- Records contained in a dataset:

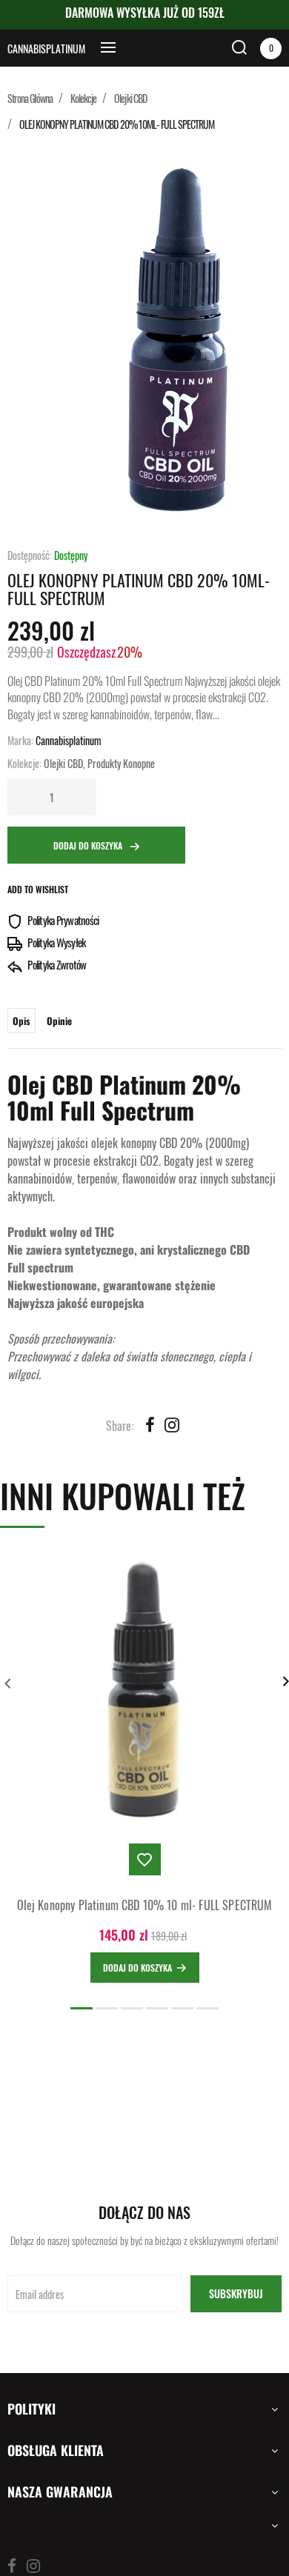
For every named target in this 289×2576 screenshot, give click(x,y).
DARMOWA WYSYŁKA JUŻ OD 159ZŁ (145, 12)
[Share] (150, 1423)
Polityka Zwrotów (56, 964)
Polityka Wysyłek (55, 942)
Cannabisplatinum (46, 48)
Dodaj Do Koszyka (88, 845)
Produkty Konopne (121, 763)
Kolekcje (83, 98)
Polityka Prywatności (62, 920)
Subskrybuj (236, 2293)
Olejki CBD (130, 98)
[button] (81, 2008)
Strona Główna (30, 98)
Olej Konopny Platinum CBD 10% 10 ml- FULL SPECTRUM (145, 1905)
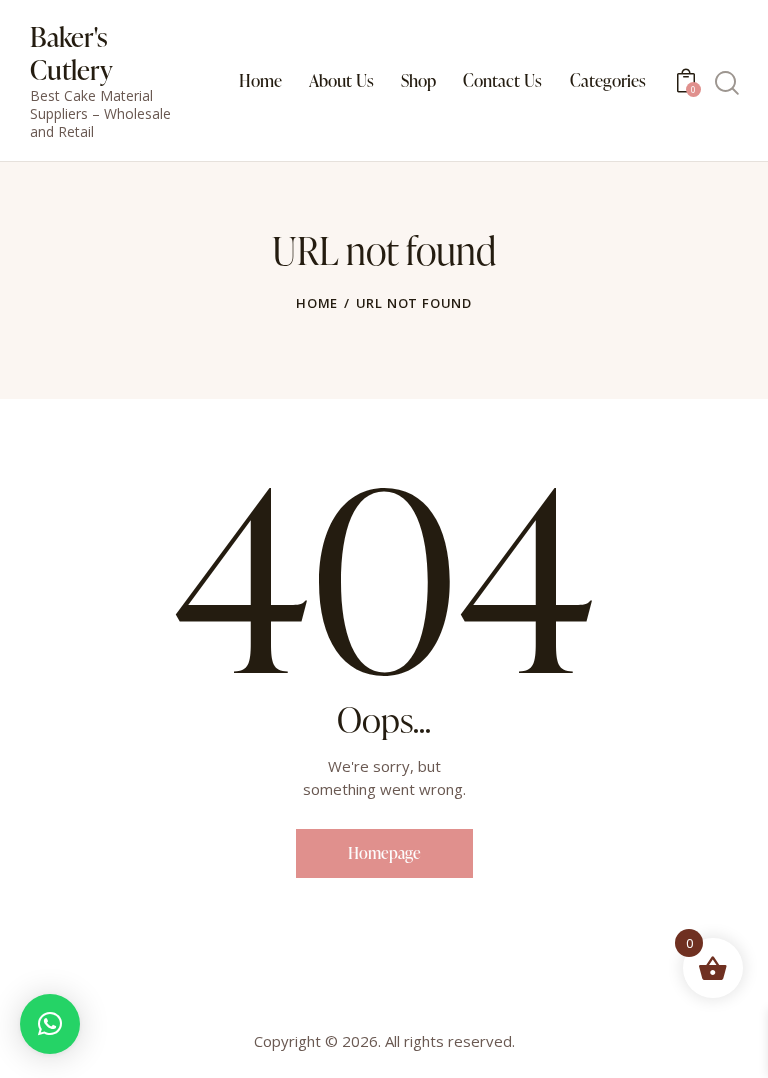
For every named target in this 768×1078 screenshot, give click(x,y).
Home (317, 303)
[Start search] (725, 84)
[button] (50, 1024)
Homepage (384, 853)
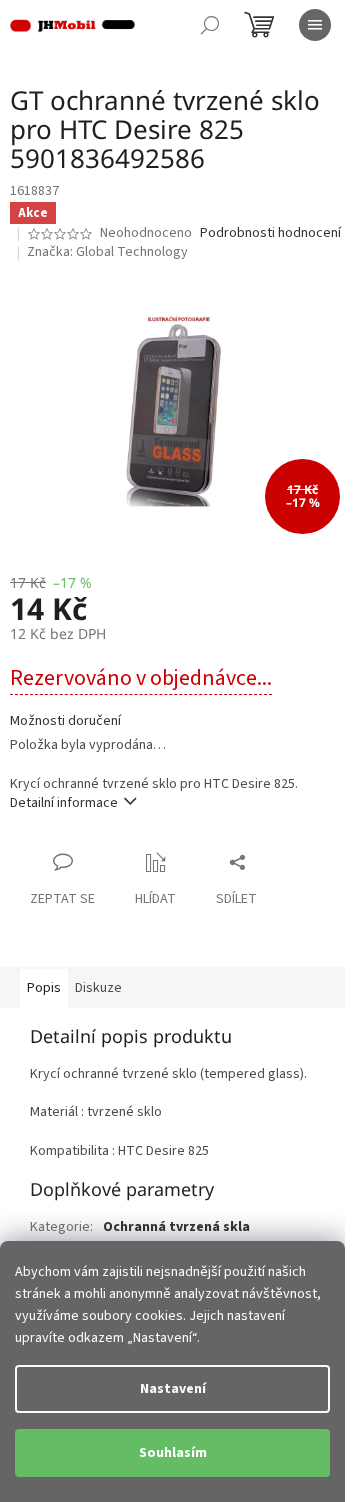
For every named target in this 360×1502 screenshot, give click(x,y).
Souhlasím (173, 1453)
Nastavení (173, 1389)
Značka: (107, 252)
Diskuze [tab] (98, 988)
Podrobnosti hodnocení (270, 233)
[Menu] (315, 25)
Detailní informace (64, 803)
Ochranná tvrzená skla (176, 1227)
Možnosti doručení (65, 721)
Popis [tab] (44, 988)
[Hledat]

- Problem requirements:
The answer consists of the lines above that include the word "named", each copied exactly.

- Response box:
For every named target in this 289×2576 screenshot, give click(x,y).
For every named target in this 768×1078 screenshot, give click(x,y).
For every named target in this 360×1502 screenshot, give click(x,y).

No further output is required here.